Subscribing and Publishing with PubSub

It should be possible for another GraphQL client to listen to message creations. Extending the src/subscription/index.js file

import { PubSub } from 'apollo-server';

import * as MESSAGE_EVENTS from './message';

export const EVENTS = {
  MESSAGE: MESSAGE_EVENTS,
};

export default new PubSub();

Then created a message.js file in the subscription folder as well.

export const CREATED = 'CREATED';

Now, the only thing missing is using the event and the PubSub instance in the MESSAGE RESOLVER.

export default {
  Query: {
    ...
  },

  Mutation: {
    ...
  },

  Message: {
    ...
  },

  Subscription: {
    messageCreated: {
      subscribe: () => pubsub.asyncIterator(EVENTS.MESSAGE.CREATED),
    },
  },
};

Let's unpack this Subscription resolver here. This revolvers returns an AsyncIterator which listens to the events asynchronously. It also has access to all the same arguements as other resolver functions.

The 'publish' events for the async iterator to listen for we can do so in our mutations. Generally, the best place to do so is where you are adding data to the database.

import pubsub, { EVENTS } from '../subscription';

...

export default {
  Query: {
    ...
  },

  Mutation: {
    createMessage: combineResolvers(
      isAuthenticated,
      async (parent, { text }, { models, me }) => {
        const message = await models.Message.create({
          text,
          userId: me.id,
        });

        pubsub.publish(EVENTS.MESSAGE.CREATED, {
          messageCreated: { message },
        });

        return message;
      },
    ),

    ...
  },

  Message: {
    ...
  },

  Subscription: {
    messageCreated: {
      subscribe: () => pubsub.asyncIterator(EVENTS.MESSAGE.CREATED),
    },
  },
};

Batching and Caching

Installed the Facebook Open source dataloader. npm i --save dataloader

Then in our index.js file we imported dataloader and used it in the following way.

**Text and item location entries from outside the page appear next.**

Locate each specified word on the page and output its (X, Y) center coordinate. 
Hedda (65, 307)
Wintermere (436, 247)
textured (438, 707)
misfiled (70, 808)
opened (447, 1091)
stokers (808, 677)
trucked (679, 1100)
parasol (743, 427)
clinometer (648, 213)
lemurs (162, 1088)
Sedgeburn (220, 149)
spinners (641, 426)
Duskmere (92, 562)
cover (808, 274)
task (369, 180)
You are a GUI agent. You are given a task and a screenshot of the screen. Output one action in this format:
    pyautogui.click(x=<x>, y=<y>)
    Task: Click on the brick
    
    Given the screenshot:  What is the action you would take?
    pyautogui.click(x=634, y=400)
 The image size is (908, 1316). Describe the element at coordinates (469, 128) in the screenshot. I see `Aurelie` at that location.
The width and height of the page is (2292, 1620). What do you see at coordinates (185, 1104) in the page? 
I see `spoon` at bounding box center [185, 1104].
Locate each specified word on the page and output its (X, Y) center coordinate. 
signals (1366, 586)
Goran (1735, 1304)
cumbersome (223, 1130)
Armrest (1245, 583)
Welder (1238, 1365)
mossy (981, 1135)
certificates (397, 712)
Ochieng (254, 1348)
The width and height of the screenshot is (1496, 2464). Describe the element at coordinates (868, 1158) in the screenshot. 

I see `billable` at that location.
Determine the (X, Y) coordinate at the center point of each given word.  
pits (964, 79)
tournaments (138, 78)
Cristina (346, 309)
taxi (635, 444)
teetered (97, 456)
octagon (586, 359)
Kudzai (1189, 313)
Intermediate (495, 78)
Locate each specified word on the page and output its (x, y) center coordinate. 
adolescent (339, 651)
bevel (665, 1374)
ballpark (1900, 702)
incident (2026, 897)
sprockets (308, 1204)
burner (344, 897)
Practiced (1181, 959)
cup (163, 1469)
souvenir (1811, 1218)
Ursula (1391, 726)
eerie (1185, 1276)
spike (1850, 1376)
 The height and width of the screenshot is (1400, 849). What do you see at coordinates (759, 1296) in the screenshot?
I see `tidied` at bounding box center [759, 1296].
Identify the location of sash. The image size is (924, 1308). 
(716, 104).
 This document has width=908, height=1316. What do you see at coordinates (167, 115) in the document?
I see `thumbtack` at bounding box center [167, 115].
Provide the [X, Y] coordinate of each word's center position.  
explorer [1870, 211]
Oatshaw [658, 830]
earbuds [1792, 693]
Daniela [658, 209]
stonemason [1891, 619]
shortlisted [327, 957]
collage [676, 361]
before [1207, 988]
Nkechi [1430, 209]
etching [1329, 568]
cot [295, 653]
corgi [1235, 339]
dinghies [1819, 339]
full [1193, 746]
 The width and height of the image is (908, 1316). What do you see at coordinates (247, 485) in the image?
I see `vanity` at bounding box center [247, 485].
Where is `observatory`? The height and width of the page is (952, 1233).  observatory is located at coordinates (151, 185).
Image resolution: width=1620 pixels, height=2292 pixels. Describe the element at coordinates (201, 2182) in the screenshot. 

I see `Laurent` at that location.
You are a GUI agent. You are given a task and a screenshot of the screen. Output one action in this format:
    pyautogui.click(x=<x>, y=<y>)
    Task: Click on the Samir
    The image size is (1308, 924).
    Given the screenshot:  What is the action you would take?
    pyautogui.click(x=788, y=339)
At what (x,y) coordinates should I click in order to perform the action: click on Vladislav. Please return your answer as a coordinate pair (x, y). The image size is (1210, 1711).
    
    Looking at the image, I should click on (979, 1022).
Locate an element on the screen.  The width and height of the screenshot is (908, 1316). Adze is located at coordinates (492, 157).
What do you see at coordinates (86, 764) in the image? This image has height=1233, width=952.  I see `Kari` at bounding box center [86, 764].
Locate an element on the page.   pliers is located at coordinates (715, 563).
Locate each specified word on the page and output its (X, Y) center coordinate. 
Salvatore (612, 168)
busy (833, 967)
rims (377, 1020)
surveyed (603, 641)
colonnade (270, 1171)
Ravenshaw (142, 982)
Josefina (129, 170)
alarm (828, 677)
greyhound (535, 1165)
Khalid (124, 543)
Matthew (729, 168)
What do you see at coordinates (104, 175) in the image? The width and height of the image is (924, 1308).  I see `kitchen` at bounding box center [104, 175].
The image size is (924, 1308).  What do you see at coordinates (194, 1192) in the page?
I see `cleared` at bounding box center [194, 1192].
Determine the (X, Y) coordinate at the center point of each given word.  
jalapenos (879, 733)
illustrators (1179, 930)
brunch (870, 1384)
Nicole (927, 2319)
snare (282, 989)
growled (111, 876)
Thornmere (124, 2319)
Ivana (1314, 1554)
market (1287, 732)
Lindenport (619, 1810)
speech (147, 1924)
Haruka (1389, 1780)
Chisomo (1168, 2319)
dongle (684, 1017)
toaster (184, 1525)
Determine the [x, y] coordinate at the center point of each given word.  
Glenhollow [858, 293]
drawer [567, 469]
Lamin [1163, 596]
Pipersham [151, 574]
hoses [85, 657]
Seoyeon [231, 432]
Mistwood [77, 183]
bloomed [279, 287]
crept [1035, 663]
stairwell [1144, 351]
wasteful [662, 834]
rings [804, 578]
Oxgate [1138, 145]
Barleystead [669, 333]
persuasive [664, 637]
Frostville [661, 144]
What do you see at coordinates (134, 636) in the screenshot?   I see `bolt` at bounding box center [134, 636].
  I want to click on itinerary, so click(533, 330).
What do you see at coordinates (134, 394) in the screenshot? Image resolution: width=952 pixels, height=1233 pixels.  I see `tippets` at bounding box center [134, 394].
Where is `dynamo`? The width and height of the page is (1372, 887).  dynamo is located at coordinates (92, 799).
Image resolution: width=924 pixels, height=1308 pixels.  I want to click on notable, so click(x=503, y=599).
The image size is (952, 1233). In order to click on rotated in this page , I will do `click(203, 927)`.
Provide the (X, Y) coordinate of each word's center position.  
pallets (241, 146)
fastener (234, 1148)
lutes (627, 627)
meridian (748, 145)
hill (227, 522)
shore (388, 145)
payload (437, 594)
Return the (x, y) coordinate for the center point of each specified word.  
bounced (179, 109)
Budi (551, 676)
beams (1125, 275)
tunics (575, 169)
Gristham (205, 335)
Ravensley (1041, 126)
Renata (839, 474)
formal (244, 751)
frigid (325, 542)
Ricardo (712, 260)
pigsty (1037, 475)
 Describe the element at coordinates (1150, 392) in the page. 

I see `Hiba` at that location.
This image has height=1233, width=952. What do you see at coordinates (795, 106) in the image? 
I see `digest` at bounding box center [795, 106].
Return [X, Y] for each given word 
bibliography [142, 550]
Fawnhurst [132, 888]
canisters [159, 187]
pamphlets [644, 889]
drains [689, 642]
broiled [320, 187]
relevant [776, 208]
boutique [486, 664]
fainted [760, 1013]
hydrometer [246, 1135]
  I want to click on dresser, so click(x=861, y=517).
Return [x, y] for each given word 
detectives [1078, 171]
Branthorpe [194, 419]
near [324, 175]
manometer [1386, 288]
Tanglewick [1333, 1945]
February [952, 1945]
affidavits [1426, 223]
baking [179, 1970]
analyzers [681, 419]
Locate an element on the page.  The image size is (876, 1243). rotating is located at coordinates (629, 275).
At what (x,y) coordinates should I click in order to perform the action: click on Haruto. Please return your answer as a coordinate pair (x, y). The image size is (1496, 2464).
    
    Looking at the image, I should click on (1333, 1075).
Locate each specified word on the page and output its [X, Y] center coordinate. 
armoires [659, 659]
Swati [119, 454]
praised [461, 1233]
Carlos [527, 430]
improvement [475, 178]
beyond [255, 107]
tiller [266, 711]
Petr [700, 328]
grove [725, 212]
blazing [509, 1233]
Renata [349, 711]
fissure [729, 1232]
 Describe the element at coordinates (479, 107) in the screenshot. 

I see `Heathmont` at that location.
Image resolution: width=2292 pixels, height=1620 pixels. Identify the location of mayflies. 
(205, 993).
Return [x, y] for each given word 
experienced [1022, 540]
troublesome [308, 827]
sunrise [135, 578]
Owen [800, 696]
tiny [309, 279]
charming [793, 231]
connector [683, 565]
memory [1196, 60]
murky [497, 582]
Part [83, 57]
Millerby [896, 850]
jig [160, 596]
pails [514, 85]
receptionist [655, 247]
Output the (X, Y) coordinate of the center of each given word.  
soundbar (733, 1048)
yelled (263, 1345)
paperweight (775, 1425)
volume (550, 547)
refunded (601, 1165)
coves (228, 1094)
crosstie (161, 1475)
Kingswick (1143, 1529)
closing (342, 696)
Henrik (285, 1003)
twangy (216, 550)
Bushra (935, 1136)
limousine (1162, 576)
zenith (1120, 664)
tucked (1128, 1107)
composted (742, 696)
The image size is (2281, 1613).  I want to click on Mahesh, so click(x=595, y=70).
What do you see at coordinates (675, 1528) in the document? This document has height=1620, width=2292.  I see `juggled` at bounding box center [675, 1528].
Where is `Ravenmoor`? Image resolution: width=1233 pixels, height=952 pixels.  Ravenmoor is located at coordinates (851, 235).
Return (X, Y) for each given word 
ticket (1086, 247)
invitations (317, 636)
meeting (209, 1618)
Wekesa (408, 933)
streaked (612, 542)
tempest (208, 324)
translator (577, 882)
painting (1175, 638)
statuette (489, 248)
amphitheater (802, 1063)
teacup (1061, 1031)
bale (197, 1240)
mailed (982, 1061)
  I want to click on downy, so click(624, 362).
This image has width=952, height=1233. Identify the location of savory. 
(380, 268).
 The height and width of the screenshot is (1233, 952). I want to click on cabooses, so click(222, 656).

const batchUsers = async (keys, models) => {
  const users = await models.User.findAll({
    where: {
      id: {
        $in: keys,
      },
    },
  });

  return keys.map(key => users.find(user => user.id === key));
};

const server = new ApolloServer({
  typeDefs: schema,
  resolvers,
  ...
  context: async ({ req, connection }) => {
    if (connection) {
      ...
    }

    if (req) {
      const me = await getMe(req);

      return {
        models,
        me,
        secret: process.env.SECRET,
        loaders: {
          user: new DataLoader(keys => batchUsers(keys, models)),
        },
      };
    }
  },
});

The loader acts as an abstraction on top of the models and can be passed as context to the resolvers The DataLoader function is very important. It gives us access to a list of keys in its arguements. These keys are your set of identifiers (no duplication) which can be used to retrieve items from the database.

Now, since we are passing the loader for the batched user retrieval as context to the resolvers, we can make the most of it in the src/resolvers/message.js file.

From
    user: async (message, args, { models }) => {
      return await models.User.findById(message.userId);
    },
To
export default {
  Query: {
    ...
  },

  Mutation: {
    ...
  },

  Message: {
    user: async (message, args, { loaders }) => {
      return await loaders.user.load(message.userId);
    },
  },

  Subscription: {
    ...
  },
};

While the load() function takes each identifier individually, it will batch all these identifiers into one set and request all users at the same time.

From the docs "Then load individual values from the loader. DataLoader will coalesce all individual loads which occur within a single frame of execution (a single tick of the event loop) and then call your batch function with all requested keys."